OAuth deferred-result IPC — asyar:oauth:result
OAuthService.authorize() uses a deferred-result pattern: the IPC response and the actual token arrive on two separate channels, because authorizing in a browser is an asynchronous human action that can take seconds or minutes.
Protocol overview
Extension iframe Host (SvelteKit + Rust)
──────────────────────────────────────────────────────────────────────────
1. SDK generates flowId (UUID)
2. addEventListener('message', …) ← registered BEFORE invoke
3. broker.invoke('oauth:authorize',
{ providerId, clientId, …, flowId })
─────────────────────────────────►
4. IpcRouter: permission check (oauth:use)
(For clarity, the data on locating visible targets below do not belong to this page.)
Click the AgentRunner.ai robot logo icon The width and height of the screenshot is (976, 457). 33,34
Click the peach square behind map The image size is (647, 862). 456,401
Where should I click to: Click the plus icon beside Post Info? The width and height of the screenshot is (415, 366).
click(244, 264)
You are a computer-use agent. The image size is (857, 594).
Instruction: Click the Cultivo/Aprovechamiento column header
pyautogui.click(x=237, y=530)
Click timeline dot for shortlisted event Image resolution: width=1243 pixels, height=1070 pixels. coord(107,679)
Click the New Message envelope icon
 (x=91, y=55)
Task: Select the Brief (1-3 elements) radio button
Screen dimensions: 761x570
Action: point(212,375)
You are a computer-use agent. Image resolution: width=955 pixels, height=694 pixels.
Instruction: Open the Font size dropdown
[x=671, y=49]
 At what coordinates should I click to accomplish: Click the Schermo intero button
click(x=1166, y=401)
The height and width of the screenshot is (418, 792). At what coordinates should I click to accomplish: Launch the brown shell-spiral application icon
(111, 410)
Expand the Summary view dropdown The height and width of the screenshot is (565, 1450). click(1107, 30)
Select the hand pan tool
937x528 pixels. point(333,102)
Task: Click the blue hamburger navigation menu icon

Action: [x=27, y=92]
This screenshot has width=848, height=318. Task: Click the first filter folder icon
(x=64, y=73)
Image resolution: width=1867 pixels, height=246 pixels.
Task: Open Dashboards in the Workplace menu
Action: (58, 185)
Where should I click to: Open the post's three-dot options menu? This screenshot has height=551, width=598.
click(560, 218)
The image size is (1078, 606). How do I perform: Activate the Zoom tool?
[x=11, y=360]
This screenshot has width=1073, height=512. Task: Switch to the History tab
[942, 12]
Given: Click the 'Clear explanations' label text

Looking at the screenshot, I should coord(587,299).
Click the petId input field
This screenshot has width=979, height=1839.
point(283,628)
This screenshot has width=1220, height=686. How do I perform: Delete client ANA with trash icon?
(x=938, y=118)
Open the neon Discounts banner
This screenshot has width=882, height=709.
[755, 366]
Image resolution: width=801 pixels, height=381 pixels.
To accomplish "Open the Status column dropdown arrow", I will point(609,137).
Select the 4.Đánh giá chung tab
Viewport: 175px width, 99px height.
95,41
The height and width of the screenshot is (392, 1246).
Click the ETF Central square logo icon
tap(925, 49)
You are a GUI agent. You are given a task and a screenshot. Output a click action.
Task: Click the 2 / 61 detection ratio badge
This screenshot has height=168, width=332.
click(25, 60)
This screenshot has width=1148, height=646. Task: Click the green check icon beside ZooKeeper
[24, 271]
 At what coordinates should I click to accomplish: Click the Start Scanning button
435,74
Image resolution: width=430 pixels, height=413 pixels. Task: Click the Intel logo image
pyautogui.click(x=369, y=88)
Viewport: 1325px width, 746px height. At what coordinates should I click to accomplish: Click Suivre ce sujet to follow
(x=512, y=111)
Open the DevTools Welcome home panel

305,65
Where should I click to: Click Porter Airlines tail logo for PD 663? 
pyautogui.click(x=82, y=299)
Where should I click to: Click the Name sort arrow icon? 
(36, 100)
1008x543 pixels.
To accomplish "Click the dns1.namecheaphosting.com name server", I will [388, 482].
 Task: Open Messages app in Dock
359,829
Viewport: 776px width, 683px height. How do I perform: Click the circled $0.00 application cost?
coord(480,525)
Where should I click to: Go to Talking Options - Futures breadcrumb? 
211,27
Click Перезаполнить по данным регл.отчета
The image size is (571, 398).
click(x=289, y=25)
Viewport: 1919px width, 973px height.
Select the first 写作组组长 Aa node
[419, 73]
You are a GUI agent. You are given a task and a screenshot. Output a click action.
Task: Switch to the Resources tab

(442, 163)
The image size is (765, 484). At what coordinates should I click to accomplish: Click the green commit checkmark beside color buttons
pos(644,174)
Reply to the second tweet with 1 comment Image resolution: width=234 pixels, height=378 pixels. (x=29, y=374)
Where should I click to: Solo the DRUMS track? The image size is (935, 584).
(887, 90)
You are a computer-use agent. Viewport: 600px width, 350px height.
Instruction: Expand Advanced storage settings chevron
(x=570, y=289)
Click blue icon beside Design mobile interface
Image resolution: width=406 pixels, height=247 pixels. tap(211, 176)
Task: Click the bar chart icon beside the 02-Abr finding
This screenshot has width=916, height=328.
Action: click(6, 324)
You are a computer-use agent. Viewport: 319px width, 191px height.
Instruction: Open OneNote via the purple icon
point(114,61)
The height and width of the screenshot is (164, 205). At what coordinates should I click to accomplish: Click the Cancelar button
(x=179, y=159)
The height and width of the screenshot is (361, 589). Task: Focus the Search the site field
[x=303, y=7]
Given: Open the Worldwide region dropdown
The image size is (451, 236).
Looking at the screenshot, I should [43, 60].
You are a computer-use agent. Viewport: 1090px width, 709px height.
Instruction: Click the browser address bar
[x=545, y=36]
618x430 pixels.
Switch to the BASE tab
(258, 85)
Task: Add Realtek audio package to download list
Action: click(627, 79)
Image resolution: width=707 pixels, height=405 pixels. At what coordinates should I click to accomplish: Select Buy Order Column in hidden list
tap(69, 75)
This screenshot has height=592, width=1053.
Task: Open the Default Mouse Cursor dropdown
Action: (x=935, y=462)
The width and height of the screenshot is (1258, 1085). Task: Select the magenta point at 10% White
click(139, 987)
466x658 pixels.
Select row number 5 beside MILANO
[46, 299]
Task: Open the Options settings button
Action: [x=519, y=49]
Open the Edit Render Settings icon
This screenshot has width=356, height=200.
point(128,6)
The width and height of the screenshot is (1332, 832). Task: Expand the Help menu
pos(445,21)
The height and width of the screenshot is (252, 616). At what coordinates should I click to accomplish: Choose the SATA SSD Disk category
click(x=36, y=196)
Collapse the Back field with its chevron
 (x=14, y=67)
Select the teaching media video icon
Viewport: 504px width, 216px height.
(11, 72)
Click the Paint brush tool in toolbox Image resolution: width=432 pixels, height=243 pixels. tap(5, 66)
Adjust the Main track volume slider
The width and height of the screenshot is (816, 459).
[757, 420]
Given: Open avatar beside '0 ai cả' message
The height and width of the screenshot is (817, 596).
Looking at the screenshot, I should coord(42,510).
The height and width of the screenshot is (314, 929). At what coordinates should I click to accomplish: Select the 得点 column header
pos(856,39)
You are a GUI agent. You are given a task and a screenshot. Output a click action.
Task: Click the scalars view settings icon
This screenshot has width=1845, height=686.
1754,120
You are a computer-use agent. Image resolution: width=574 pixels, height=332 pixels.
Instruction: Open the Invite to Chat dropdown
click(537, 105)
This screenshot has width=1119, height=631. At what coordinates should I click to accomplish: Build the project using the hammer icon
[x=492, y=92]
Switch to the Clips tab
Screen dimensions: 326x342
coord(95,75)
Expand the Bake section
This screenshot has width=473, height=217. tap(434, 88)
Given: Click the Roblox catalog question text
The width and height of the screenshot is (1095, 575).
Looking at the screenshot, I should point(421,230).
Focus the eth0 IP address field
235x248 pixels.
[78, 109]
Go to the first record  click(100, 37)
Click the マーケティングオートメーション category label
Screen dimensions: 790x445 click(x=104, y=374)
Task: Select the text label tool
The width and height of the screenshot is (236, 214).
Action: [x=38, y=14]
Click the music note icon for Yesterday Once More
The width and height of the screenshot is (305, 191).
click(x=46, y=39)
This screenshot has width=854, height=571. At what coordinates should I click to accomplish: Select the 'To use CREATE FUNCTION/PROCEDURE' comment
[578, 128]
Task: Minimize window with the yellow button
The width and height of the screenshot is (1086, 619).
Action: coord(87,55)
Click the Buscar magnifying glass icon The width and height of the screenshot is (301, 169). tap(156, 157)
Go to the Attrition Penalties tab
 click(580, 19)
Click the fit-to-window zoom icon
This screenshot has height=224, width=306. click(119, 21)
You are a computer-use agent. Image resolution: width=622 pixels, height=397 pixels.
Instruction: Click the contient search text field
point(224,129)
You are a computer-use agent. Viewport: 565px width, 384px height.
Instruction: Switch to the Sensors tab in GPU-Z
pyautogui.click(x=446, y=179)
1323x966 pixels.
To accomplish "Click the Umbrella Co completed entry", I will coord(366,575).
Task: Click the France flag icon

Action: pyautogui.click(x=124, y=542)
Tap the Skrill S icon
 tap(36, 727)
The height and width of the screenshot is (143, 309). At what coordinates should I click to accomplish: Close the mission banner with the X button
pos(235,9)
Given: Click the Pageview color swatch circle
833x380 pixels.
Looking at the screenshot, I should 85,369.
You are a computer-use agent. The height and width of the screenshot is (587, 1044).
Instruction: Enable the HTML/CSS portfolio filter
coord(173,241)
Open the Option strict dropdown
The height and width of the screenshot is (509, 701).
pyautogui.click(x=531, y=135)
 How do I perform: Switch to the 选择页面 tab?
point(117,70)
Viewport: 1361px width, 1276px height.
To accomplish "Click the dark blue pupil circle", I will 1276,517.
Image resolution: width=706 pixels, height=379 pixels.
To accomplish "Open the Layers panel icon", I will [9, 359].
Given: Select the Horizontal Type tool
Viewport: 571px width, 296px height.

5. ExtensionOAuthService.authorize()
FAST PATH (cached token):
return OAuthToken in IPC response → done
SLOW PATH (no cache):
Rust: PKCE pair + state → auth URL
openUrl(authUrl) → system browser
return { pending: true }
◄─────────────────────────────────
6. invoke() resolves with token (fast) or { pending: true } (slow)
slow path: SDK listener stays active…
[User authorizes in browser — may take seconds or minutes]
Provider → asyar://oauth/callback?code=X&state=Y
Tauri deep-link → 'asyar:deep-link' event
_handleCallback():
Rust: HTTP POST token exchange
AES-256-GCM encrypt → SQLite
◄─────────────────────────────────
{ type: 'asyar:oauth:result', flowId, token } (push, no response expected)
(or)
{ type: 'asyar:oauth:result', flowId, error: { code, message } }
7. window listener fires
8. flowId matches → authorize() Promise resolves or rejects
9. listener is removed
Why the listener is registered before invoke()
Same reason as streaming: in theory a cached token could be returned synchronously in the IPC response before the invoke() promise resolves. Registering the window.addEventListener handler before the call ensures the extension never misses the result regardless of timing.
flowId prevents cross-flow contamination
Each authorize() call generates a unique flowId. The window listener ignores any asyar:oauth:result message whose flowId doesn't match — so two concurrent authorize() calls (e.g. two different providers) resolve independently and correctly.
Message shapes
// Host → Extension (push after deep-link callback — no IPC response)
{ type: 'asyar:oauth:result'; flowId: string; token: OAuthToken }
{ type: 'asyar:oauth:result'; flowId: string; error: { code: string; message: string } }
Timeouts
Every service call is asynchronous. There is no synchronous IPC. The MessageBroker has a default IPC timeout of 10 seconds — any call that takes longer than the timeout (plus the backend's own timeout) rejects with "IPC Request timed out".
Streaming calls use a longer timeout (30 seconds) for the initial invoke() that starts the stream, since some providers have a slow time-to-first-token. The stream itself has no timeout — it runs until done, error, or abort.